I really appreciate this as I don't have any of those issues. Bedrock is at inches to 3 ft. Things don't rot as they are frozen from sept till june. 70 year old posts rot from the top down.

I have one month to put in posts- last two weeks in june and first two weeks in July. Before that it's frozen and after that it's concrete.

Thanks again folks.
 
a cup sitting on a saucer is the effect you want to avoid if you use concrete. Place clean gravel a few inches in the bottom of the hole then place the post and then 6" more clean gravel around the post. Any water that goes between the post and the concrete will drain out...if the concrete goes under the post the water gets retained next to the post. I would do the same thing if I used ab3 instead of concrete..since it can set up hard after if gets wet. You can also use a dry concrete mix which will eventually set up hard from moisture...that is simpler than mixing wet concrete.
 
I really appreciate this as I don't have any of those issues. Bedrock is at inches to 3 ft. Things don't rot as they are frozen from sept till june. 70 year old posts rot from the top down.

I have one month to put in posts- last two weeks in june and first two weeks in July. Before that it's frozen and after that it's concrete.

Thanks again folks.

━━━━━━━━━━━━━━━━━━━━━━━━━━━━━━

TASKS AND EXERCISES
(1) In the fence post discussion, how much clean gravel goes around the post after it is placed in the hole?
(2) Carry on the fence post discussion from its final line, in the same forum style.
The records are separate material, unconnected to the discussion of setting fence posts.

DATASET RECORDS
━━━━━━━━━━━━━━━━━━━━━━━━━━━━━━

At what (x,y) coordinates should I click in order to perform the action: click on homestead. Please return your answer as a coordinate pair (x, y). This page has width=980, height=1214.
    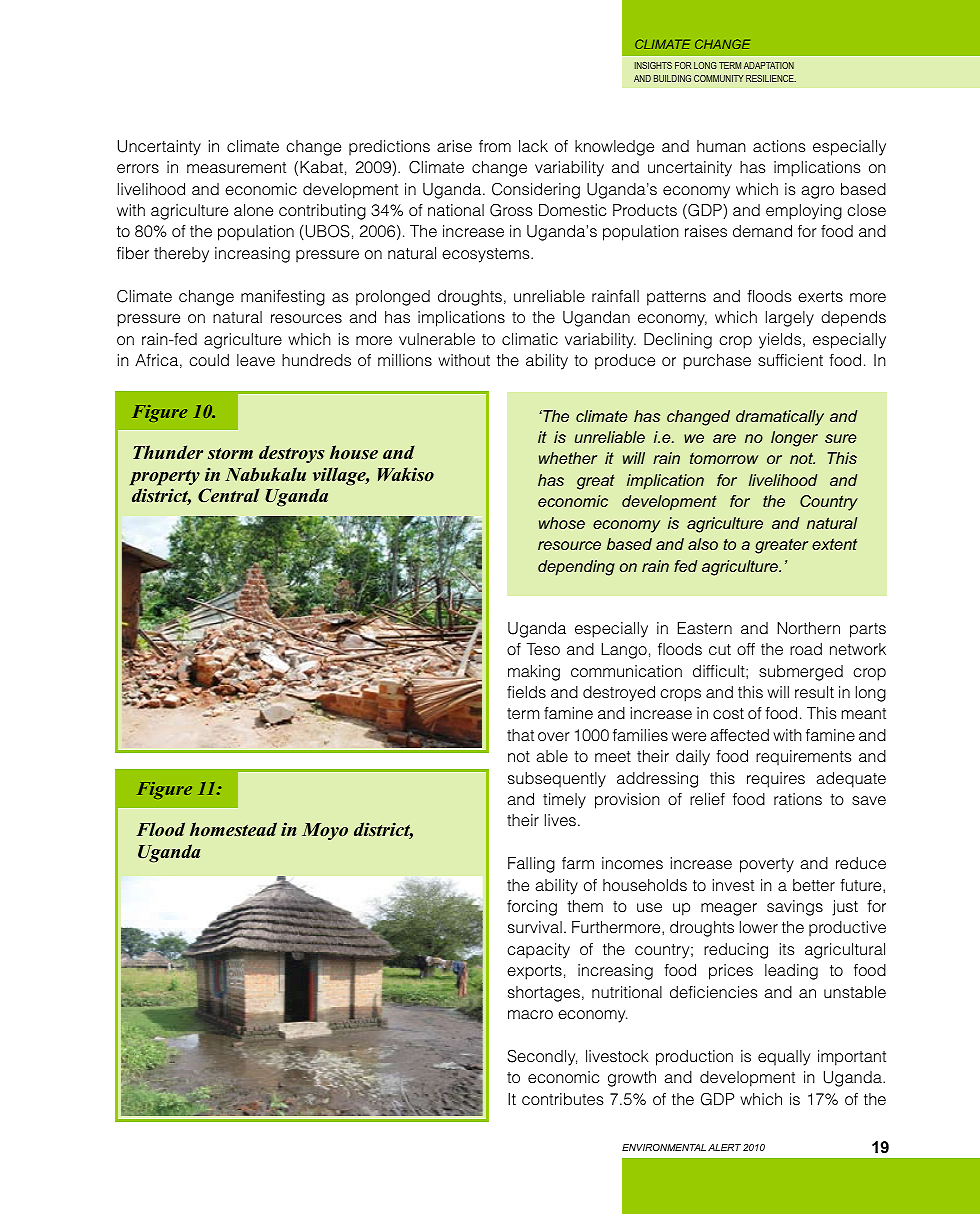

━━━━━━━━━━━━━━━━━━━━━━━━━━━━━━

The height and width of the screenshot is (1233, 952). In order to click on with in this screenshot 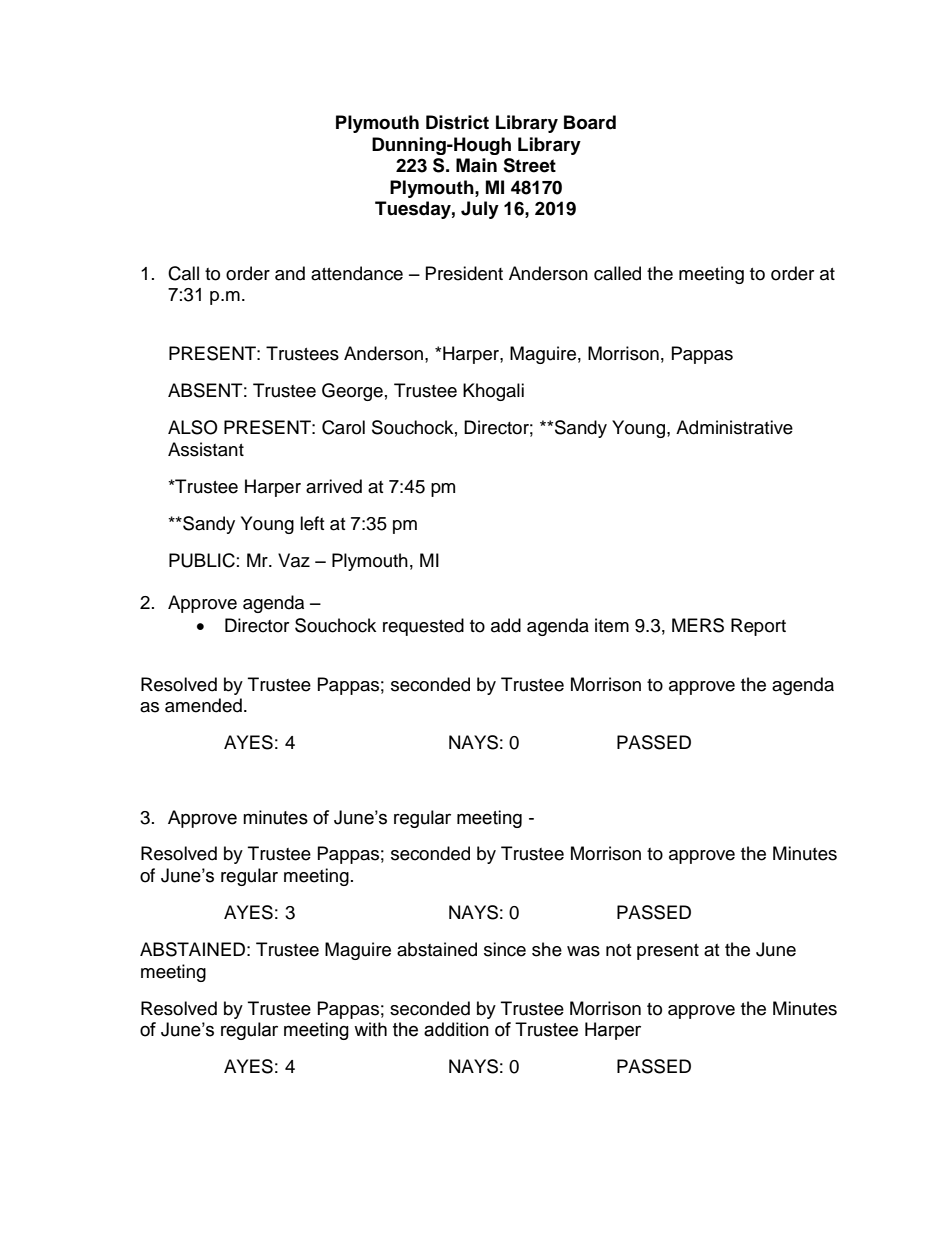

━━━━━━━━━━━━━━━━━━━━━━━━━━━━━━

FINAL RESULTS
(1) Six inches of clean gravel.

(2)
Would all that freezing and melting cause issues with the wood? Wood never seems to do well sitting in water but it sounds like it’s not an issue there. I’ve replaced lots of wood posts that rotted from sitting in bathtub type cement. It’s a royal pain in the ass.


Are those 70 year old posts sitting in concrete?
 
a cup sitting on a saucer is the effect you want to avoid if you use concrete. Place clean gravel a few inches in the bottom of the hole then place the post and then 6" more clean gravel around the post. Any water that goes between the post and the concrete will drain out...if the concrete goes under the post the water gets retained next to the post. I would do the same thing if I used ab3 instead of concrete..since it can set up hard after if gets wet. You can also use a dry concrete mix which will eventually set up hard from moisture...that is simpler than mixing wet concrete.

Thanks for the suggestion. If that concrete is 6” above the gravel base and above the frost line would that cause issues with frost pushing out the posts?